The Realtek drivers from FreeBSD are pretty bad, the FreeBSD drivers from Realtek themselves are a bit better, but far from the quality of Intel (or Broadcom) drivers. If you want a stable and reliable pfSense installation you need to switch hardware. That's simply how it is, if you don't believe me check the hardware section and the FreeBSD forums. If you don't believe them and still insist on using Realtek NICs you'll have to live with crashes and issues related to those interfaces.

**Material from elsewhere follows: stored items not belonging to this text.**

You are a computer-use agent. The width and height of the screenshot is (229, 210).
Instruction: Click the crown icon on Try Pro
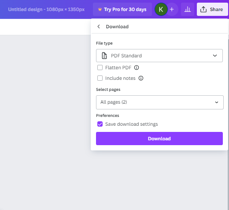100,9
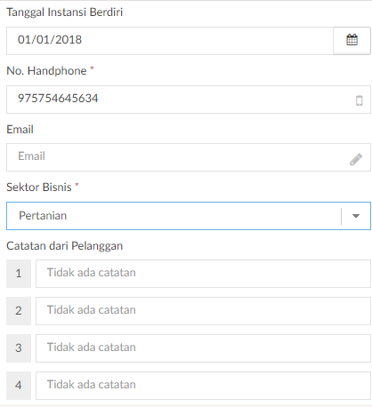
Task: Click the Sektor Bisnis field label
Action: [x=39, y=188]
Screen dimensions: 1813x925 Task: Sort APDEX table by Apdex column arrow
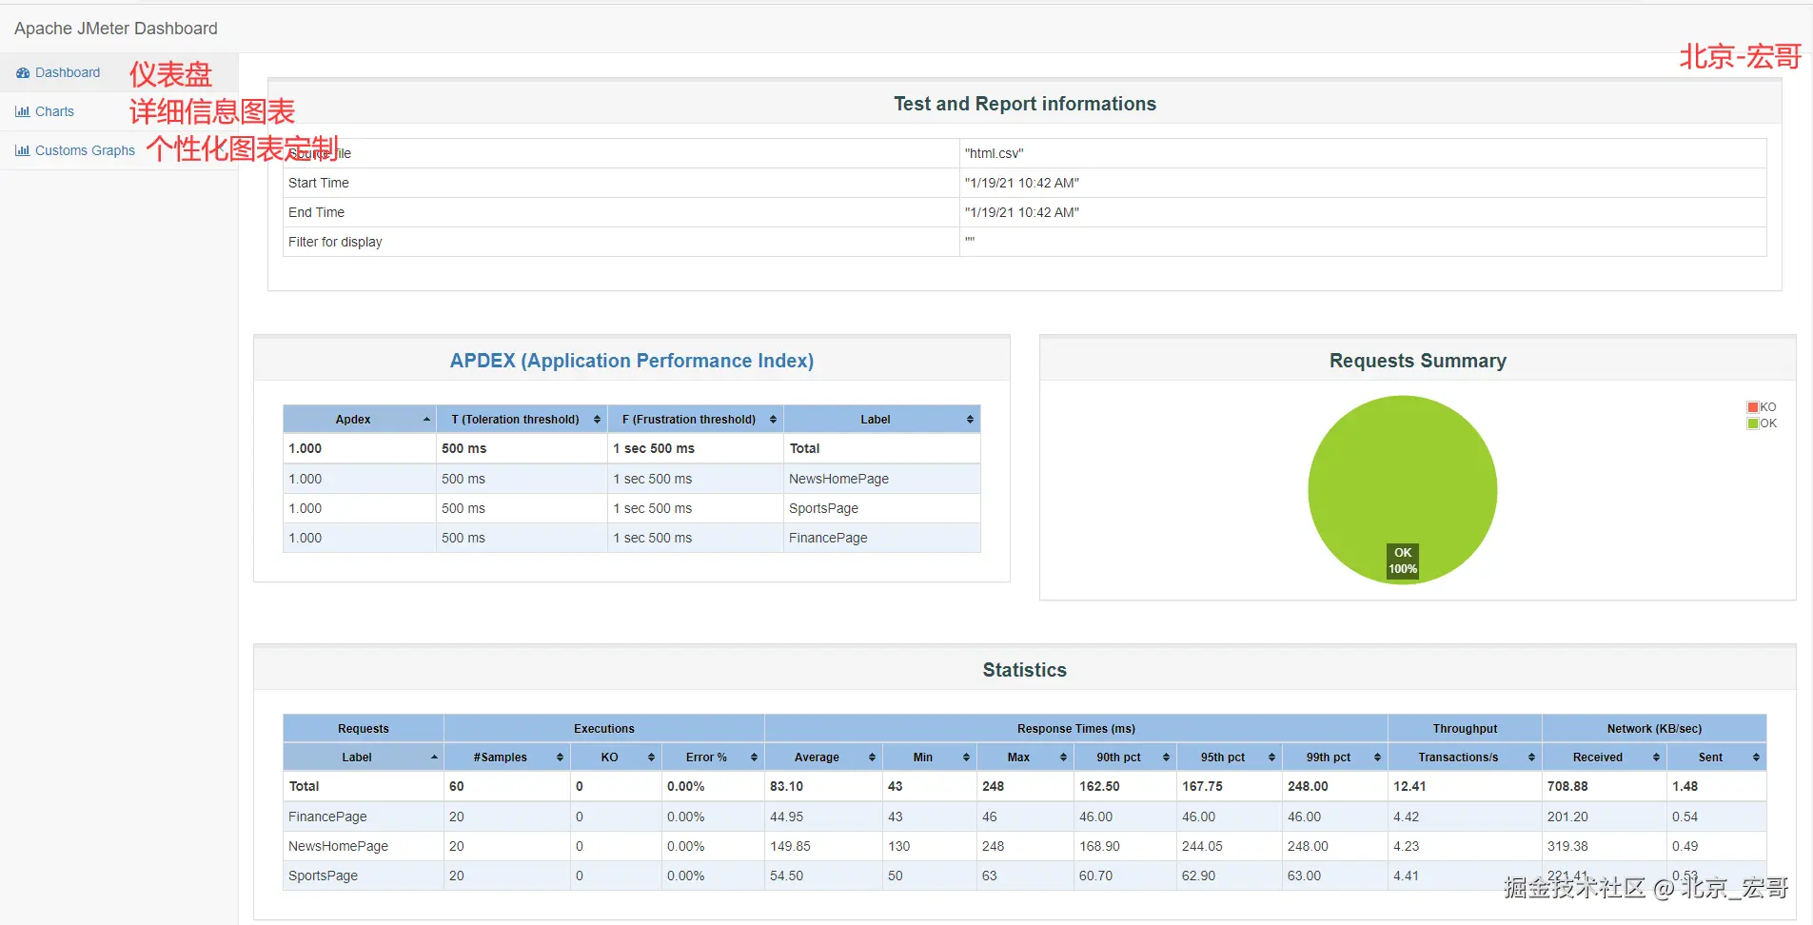[x=426, y=420]
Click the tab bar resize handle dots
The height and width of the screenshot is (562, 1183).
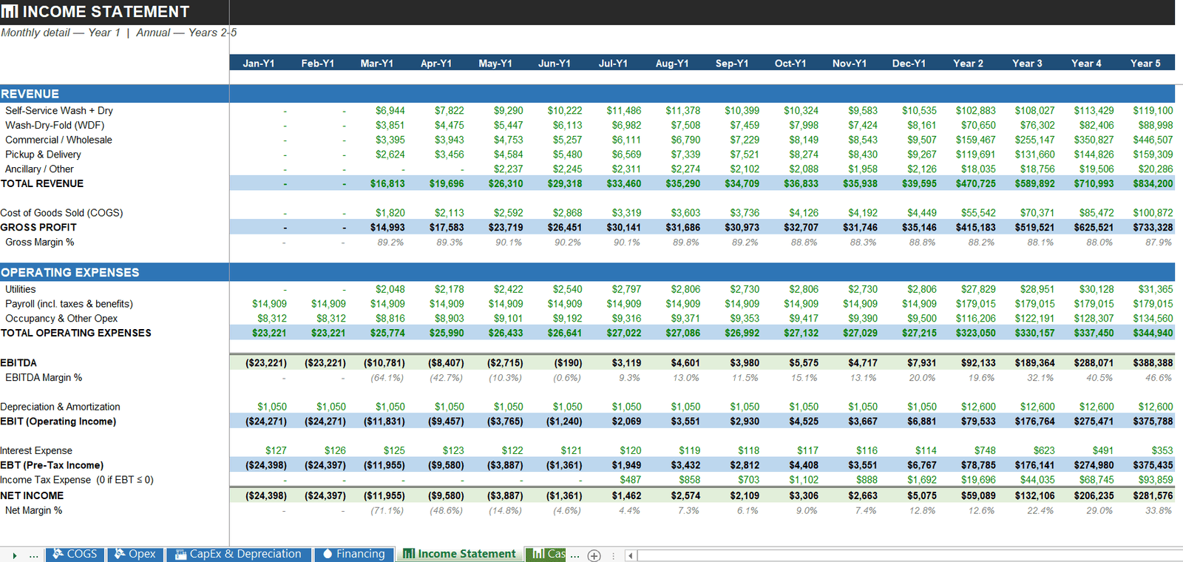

Those are the facts, and for me there is no reason to discuss this any further.
-
There may be some issues -- but I can tell you there are also plenty of people successfully using this same Zotac box with pfSense based on the reviews I was reading and multiple others I personally know who are using pfSense on it with no problems. Also the fact it worked for well over a year without any problems for me, seemingly it can't be that bad if I'm only starting to see issues in the past month with the same configuration. It also doesn't explain why the SAME chipset is working totally fine with the LAN interface even when the WAN crashes out.
I've used other FreeBSD based "appliances" including Monowall and FreeNAS (pre-0.8) - I know there can be issues with drivers, I have seen it. This doesn't fit the pattern I've seen with other incompatible devices though - in all those cases it would be unstable or slow out of the box, not working for a long period of time then blow up.